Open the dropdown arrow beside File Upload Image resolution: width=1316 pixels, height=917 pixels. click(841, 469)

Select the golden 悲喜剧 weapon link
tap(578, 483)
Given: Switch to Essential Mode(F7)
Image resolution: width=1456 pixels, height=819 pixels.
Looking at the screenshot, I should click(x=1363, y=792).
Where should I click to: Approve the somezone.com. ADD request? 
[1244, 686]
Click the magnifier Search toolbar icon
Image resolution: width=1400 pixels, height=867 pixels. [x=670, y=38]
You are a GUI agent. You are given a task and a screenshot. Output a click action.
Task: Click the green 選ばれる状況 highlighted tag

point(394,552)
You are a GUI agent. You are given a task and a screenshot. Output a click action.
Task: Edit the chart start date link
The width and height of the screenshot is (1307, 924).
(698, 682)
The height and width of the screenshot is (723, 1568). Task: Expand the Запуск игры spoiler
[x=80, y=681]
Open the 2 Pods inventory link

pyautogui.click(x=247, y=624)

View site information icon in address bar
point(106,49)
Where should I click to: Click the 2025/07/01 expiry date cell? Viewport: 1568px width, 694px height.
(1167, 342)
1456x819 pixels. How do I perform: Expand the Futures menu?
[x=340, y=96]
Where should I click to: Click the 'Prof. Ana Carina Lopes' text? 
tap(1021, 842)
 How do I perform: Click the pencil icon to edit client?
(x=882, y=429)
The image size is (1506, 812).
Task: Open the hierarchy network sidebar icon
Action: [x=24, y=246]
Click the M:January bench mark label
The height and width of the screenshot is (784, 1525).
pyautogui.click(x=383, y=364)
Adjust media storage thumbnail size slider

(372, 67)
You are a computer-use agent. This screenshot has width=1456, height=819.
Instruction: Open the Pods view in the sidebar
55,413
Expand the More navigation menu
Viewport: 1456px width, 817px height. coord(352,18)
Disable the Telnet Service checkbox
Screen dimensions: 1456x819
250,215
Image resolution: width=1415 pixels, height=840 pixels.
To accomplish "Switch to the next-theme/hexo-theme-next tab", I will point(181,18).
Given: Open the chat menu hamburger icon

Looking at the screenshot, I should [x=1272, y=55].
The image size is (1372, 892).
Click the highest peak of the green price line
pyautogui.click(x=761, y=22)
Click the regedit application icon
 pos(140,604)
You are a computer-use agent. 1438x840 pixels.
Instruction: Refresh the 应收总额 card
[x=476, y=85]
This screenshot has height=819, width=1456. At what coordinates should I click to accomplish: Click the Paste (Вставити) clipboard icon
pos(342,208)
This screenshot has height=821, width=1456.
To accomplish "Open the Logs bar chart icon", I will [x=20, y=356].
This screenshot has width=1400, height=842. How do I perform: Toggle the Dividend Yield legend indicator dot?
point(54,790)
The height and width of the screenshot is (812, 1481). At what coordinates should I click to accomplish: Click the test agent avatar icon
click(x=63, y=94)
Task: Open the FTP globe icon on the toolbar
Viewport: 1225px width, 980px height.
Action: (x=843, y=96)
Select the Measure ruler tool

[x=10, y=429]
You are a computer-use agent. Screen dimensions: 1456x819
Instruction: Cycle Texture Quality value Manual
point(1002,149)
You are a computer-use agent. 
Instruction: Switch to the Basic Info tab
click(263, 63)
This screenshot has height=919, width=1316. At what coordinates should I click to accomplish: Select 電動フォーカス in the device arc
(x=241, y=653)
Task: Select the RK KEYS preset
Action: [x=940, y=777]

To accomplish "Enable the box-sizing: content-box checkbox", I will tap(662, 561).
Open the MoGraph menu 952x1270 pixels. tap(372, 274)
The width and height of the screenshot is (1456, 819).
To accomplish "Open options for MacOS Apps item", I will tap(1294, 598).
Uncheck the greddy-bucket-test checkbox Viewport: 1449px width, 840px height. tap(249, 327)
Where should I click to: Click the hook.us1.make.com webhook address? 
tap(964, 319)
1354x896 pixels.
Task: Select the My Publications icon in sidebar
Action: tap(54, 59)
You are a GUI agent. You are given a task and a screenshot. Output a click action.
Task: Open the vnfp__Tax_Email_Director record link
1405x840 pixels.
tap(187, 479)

----------------

» YOUR TASK:
Work out the number of lines in the entries above that hold the word "computer", giving the number without comment.

» SOLVED PROBLEM:
4